### Your instructions
Among the entries that follow, the required portion opens with the line containing "রংপুরে সপরিবারে শিক্ষক" and closes with the line containing "আবহাওয়া (539, 335)". Give that portion again exactly, and nothing else.

(Data in this exercise)

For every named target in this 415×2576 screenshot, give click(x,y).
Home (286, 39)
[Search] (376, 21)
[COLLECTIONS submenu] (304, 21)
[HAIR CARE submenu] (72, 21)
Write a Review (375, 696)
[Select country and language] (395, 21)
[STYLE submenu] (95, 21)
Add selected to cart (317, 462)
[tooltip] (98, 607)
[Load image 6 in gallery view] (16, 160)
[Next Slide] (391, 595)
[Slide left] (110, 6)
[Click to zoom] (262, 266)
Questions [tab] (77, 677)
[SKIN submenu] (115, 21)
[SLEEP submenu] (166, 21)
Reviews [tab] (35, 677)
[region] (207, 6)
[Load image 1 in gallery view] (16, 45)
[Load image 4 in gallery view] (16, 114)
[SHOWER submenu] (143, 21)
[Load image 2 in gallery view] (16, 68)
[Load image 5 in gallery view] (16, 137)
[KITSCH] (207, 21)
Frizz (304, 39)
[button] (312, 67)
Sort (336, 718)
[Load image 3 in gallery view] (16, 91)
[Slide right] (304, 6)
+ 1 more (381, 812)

(End Data in this exercise)
(Data in this exercise)

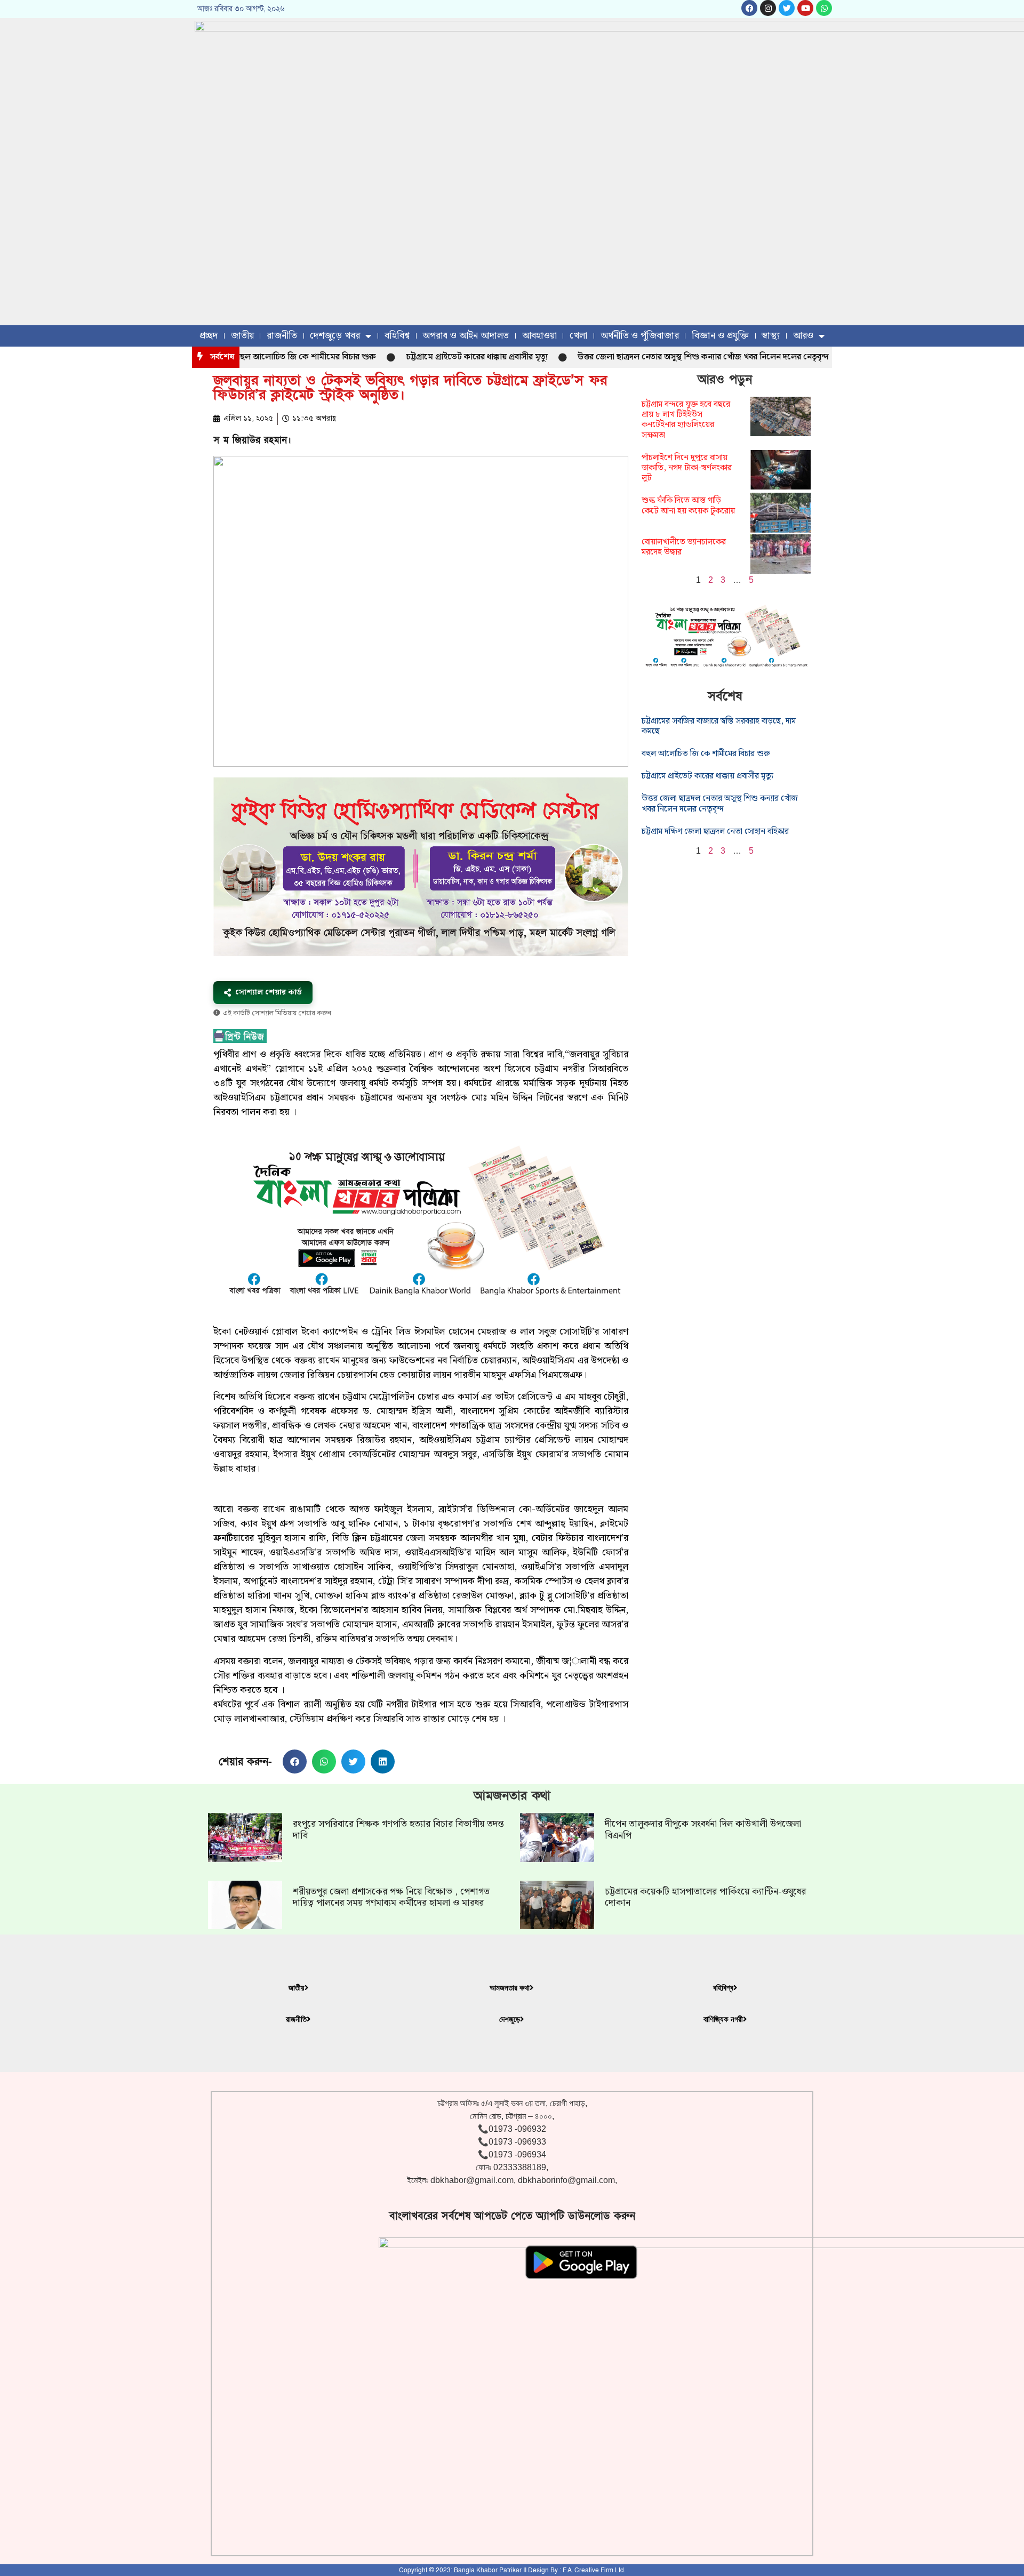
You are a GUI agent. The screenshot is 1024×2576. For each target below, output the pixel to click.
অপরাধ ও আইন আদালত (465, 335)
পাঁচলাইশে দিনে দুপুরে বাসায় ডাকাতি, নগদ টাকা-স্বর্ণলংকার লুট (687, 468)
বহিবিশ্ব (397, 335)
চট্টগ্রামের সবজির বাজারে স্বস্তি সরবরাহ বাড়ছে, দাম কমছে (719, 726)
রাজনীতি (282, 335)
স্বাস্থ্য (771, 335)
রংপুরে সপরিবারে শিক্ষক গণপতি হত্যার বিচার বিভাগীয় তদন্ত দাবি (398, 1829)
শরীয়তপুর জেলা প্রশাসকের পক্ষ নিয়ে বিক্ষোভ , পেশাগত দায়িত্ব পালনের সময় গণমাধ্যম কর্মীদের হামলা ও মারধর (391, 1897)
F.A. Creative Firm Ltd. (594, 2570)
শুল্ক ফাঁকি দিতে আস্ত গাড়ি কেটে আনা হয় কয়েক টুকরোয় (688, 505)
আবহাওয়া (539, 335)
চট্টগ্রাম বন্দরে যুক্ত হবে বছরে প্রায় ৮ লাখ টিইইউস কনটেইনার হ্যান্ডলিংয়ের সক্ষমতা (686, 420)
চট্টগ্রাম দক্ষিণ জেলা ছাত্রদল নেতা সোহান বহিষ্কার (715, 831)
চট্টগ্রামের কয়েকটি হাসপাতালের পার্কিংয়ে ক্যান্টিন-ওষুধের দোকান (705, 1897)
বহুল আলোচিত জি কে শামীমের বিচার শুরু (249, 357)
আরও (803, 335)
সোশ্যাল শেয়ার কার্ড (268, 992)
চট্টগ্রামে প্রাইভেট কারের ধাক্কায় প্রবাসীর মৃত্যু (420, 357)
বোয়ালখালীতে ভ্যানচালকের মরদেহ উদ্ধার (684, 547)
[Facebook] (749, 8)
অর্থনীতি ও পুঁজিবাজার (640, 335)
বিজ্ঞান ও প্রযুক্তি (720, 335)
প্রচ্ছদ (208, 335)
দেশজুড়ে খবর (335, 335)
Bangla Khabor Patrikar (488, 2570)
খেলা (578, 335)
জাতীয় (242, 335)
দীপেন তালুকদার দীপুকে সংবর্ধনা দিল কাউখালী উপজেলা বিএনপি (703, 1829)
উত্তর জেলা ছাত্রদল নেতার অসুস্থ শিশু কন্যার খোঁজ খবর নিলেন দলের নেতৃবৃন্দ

(End Data in this exercise)
(Data in this exercise)

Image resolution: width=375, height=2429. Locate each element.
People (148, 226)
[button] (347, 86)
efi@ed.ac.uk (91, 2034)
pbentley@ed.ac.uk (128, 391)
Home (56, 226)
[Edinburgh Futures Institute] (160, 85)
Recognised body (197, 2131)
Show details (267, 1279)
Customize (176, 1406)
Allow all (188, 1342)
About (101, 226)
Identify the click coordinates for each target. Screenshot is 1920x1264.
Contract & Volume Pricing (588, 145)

(End Data in this exercise)

### Task result
রংপুরে সপরিবারে শিক্ষক গণপতি হত্যার বিচার বিভাগীয় তদন্ত দাবি (398, 1829)
শরীয়তপুর জেলা প্রশাসকের পক্ষ নিয়ে বিক্ষোভ , পেশাগত দায়িত্ব পালনের সময় গণমাধ্যম কর্মীদের হামলা ও মারধর (391, 1897)
F.A. Creative Firm Ltd. (594, 2570)
শুল্ক ফাঁকি দিতে আস্ত গাড়ি কেটে আনা হয় কয়েক টুকরোয় (688, 505)
আবহাওয়া (539, 335)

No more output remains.